Он был очень неуверен, когда сказал: - Прекрасное... Вы должны были бы носить его каждый день...
Женщина поразила его. Он не хотел показывать это, но она достаточно хорошо это знала. Она была так же неуверенна, как и он, и скрывала свою неуверенность за многими пустыми словами, за звучным смехом и блеском своих глаз. Она скрывала за этим то чувство, которого она сама еще точно не знала. Ей это удавалось настолько хорошо, что он сказал, наконец: - Вы мастерица перевоплощения! Я не предполагал, что вы вообще можете смеяться.
Тут она опустила руки и сказала тихо, так же как она обычно говорила всегда: - Как долго у меня не было гостя, ради которого стоило бы надевать хорошее платье...
Он кивнул. Эта деревня была мертвой деревней. Жизнь в ее стенах не была настоящей жизнью. Однажды в Хазельгартене не осталось бы больше ничего, кроме закопченных остатков стен и воронок от снарядов. Он не сомневался в этом, и ему пришлось выдавить из себя слова: - Когда война закончится, у вас часто будут гости. Я надеюсь, что я тогда тоже однажды смогу приехать...
На стене над кухонным шкафом висели старые, невзрачные часы с кукушкой. Их стрелки остановились на восьмом часе.
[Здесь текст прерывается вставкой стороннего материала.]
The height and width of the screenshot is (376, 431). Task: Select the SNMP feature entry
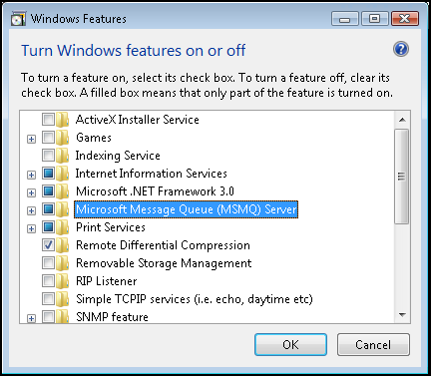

Крышка корпуса раскрылась, и кукушка восемь раз высунула свою голову наружу; при этом был слышен каркающий шум, едва ли похожий на кукование.
Они оба посмотрели на часы, и тогда Анна внезапно произнесла: - Кукушка прокуковала. Время для еды! Как долго вы можете оставаться?'
- Я... Он замолчал и быстро подумал, перед тем как продолжить. Перед собой он увидел ухмыляющееся лицо Тимма.